Every record must be retyped exactly as it reads.
────────────────────────────────────────
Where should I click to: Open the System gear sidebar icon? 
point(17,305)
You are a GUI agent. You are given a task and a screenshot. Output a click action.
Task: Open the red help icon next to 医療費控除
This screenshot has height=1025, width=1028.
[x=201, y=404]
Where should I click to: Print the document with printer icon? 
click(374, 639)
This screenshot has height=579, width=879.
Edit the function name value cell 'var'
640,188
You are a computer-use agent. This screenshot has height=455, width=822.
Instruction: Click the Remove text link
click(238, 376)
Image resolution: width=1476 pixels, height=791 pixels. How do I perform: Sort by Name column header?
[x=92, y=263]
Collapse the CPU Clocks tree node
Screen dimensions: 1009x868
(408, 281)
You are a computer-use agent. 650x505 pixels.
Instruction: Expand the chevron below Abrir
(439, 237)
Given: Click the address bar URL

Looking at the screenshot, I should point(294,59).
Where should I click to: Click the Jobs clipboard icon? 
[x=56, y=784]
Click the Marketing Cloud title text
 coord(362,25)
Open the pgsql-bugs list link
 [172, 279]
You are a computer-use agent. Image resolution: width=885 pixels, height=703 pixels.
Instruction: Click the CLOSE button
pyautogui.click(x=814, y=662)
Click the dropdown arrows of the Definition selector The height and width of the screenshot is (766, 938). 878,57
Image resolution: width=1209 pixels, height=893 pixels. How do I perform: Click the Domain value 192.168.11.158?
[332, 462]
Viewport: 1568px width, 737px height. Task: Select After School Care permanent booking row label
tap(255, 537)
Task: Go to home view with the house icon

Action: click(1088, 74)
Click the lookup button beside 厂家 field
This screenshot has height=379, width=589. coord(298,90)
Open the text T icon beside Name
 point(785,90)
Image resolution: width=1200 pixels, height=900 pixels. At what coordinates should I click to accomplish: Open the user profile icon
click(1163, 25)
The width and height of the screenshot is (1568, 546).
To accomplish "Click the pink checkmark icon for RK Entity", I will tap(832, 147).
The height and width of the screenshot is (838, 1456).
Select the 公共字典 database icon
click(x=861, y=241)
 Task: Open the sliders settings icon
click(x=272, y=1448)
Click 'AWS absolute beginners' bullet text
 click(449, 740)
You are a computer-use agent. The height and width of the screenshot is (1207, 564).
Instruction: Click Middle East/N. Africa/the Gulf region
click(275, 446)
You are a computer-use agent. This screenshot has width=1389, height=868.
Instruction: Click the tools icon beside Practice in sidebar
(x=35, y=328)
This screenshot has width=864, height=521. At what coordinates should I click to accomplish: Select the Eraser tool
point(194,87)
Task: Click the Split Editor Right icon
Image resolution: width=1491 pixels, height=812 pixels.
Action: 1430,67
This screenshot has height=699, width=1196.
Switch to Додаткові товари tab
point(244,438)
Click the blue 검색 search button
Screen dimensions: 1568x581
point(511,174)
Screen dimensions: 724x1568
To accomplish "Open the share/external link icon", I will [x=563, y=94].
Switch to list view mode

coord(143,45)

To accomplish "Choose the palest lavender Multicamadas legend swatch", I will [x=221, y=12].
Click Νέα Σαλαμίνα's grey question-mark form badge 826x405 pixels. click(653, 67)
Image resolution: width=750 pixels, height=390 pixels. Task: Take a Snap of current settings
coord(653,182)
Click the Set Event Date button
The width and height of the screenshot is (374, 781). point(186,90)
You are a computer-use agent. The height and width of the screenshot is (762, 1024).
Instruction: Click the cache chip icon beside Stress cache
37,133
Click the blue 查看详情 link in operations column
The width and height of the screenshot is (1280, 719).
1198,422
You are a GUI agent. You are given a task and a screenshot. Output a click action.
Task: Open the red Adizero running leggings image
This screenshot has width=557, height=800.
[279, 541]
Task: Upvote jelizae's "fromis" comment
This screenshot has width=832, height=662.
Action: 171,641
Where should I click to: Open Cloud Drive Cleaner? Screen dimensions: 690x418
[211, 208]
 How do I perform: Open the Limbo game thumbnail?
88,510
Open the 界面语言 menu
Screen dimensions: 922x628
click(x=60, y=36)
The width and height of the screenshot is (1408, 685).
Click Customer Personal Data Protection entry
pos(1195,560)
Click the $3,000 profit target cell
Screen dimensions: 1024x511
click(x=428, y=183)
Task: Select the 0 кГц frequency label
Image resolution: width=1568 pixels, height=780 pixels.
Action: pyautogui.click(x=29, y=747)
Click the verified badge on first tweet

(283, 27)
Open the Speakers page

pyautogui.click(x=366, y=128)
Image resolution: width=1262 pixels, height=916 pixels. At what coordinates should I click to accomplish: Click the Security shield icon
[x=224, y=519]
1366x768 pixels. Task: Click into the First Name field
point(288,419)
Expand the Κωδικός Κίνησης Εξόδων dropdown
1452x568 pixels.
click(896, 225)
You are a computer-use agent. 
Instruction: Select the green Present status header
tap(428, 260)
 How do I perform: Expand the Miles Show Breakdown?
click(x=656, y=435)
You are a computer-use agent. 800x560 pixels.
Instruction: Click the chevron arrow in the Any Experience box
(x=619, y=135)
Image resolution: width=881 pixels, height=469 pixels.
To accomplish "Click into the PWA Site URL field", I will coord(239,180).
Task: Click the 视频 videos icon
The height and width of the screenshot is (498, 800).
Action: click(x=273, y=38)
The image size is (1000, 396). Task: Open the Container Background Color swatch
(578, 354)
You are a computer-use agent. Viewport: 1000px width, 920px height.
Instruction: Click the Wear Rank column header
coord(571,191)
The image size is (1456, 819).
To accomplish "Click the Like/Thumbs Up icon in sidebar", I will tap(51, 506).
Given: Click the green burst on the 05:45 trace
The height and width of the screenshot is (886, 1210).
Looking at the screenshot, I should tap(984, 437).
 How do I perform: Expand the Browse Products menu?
────────────────────────────────────────
- SOLUTION TO THE EXERCISE
Where should I click to: Open the System gear sidebar icon? 
point(17,305)
You are a GUI agent. You are given a task and a screenshot. Output a click action.
Task: Open the red help icon next to 医療費控除
This screenshot has height=1025, width=1028.
[x=201, y=404]
Where should I click to: Print the document with printer icon? 
click(374, 639)
This screenshot has height=579, width=879.
Edit the function name value cell 'var'
640,188
You are a computer-use agent. This screenshot has height=455, width=822.
Instruction: Click the Remove text link
click(238, 376)
Image resolution: width=1476 pixels, height=791 pixels. How do I perform: Sort by Name column header?
[x=92, y=263]
Collapse the CPU Clocks tree node
Screen dimensions: 1009x868
(408, 281)
You are a computer-use agent. 650x505 pixels.
Instruction: Expand the chevron below Abrir
(439, 237)
Given: Click the address bar URL

Looking at the screenshot, I should point(294,59).
Where should I click to: Click the Jobs clipboard icon? 
[x=56, y=784]
Click the Marketing Cloud title text
 coord(362,25)
Open the pgsql-bugs list link
 [172, 279]
You are a computer-use agent. Image resolution: width=885 pixels, height=703 pixels.
Instruction: Click the CLOSE button
pyautogui.click(x=814, y=662)
Click the dropdown arrows of the Definition selector The height and width of the screenshot is (766, 938). 878,57
Image resolution: width=1209 pixels, height=893 pixels. How do I perform: Click the Domain value 192.168.11.158?
[332, 462]
Viewport: 1568px width, 737px height. Task: Select After School Care permanent booking row label
tap(255, 537)
Task: Go to home view with the house icon

Action: click(1088, 74)
Click the lookup button beside 厂家 field
This screenshot has height=379, width=589. coord(298,90)
Open the text T icon beside Name
 point(785,90)
Image resolution: width=1200 pixels, height=900 pixels. At what coordinates should I click to accomplish: Open the user profile icon
click(1163, 25)
The width and height of the screenshot is (1568, 546).
To accomplish "Click the pink checkmark icon for RK Entity", I will tap(832, 147).
The height and width of the screenshot is (838, 1456).
Select the 公共字典 database icon
click(x=861, y=241)
 Task: Open the sliders settings icon
click(x=272, y=1448)
Click 'AWS absolute beginners' bullet text
 click(449, 740)
You are a computer-use agent. The height and width of the screenshot is (1207, 564).
Instruction: Click Middle East/N. Africa/the Gulf region
click(275, 446)
You are a computer-use agent. This screenshot has width=1389, height=868.
Instruction: Click the tools icon beside Practice in sidebar
(x=35, y=328)
This screenshot has width=864, height=521. At what coordinates should I click to accomplish: Select the Eraser tool
point(194,87)
Task: Click the Split Editor Right icon
Image resolution: width=1491 pixels, height=812 pixels.
Action: 1430,67
This screenshot has height=699, width=1196.
Switch to Додаткові товари tab
point(244,438)
Click the blue 검색 search button
Screen dimensions: 1568x581
point(511,174)
Screen dimensions: 724x1568
To accomplish "Open the share/external link icon", I will [x=563, y=94].
Switch to list view mode

coord(143,45)

To accomplish "Choose the palest lavender Multicamadas legend swatch", I will [x=221, y=12].
Click Νέα Σαλαμίνα's grey question-mark form badge 826x405 pixels. click(653, 67)
Image resolution: width=750 pixels, height=390 pixels. Task: Take a Snap of current settings
coord(653,182)
Click the Set Event Date button
The width and height of the screenshot is (374, 781). point(186,90)
You are a computer-use agent. The height and width of the screenshot is (762, 1024).
Instruction: Click the cache chip icon beside Stress cache
37,133
Click the blue 查看详情 link in operations column
The width and height of the screenshot is (1280, 719).
1198,422
You are a GUI agent. You are given a task and a screenshot. Output a click action.
Task: Open the red Adizero running leggings image
This screenshot has width=557, height=800.
[279, 541]
Task: Upvote jelizae's "fromis" comment
This screenshot has width=832, height=662.
Action: 171,641
Where should I click to: Open Cloud Drive Cleaner? Screen dimensions: 690x418
[211, 208]
 How do I perform: Open the Limbo game thumbnail?
88,510
Open the 界面语言 menu
Screen dimensions: 922x628
click(x=60, y=36)
The width and height of the screenshot is (1408, 685).
Click Customer Personal Data Protection entry
pos(1195,560)
Click the $3,000 profit target cell
Screen dimensions: 1024x511
click(x=428, y=183)
Task: Select the 0 кГц frequency label
Image resolution: width=1568 pixels, height=780 pixels.
Action: pyautogui.click(x=29, y=747)
Click the verified badge on first tweet

(283, 27)
Open the Speakers page

pyautogui.click(x=366, y=128)
Image resolution: width=1262 pixels, height=916 pixels. At what coordinates should I click to accomplish: Click the Security shield icon
[x=224, y=519]
1366x768 pixels. Task: Click into the First Name field
point(288,419)
Expand the Κωδικός Κίνησης Εξόδων dropdown
1452x568 pixels.
click(896, 225)
You are a computer-use agent. 
Instruction: Select the green Present status header
tap(428, 260)
 How do I perform: Expand the Miles Show Breakdown?
click(x=656, y=435)
You are a computer-use agent. 800x560 pixels.
Instruction: Click the chevron arrow in the Any Experience box
(x=619, y=135)
Image resolution: width=881 pixels, height=469 pixels.
To accomplish "Click into the PWA Site URL field", I will coord(239,180).
Task: Click the 视频 videos icon
The height and width of the screenshot is (498, 800).
Action: click(x=273, y=38)
The image size is (1000, 396). Task: Open the Container Background Color swatch
(578, 354)
You are a computer-use agent. Viewport: 1000px width, 920px height.
Instruction: Click the Wear Rank column header
coord(571,191)
The image size is (1456, 819).
To accomplish "Click the Like/Thumbs Up icon in sidebar", I will tap(51, 506).
Given: Click the green burst on the 05:45 trace
The height and width of the screenshot is (886, 1210).
Looking at the screenshot, I should tap(984, 437).
 How do I perform: Expand the Browse Products menu?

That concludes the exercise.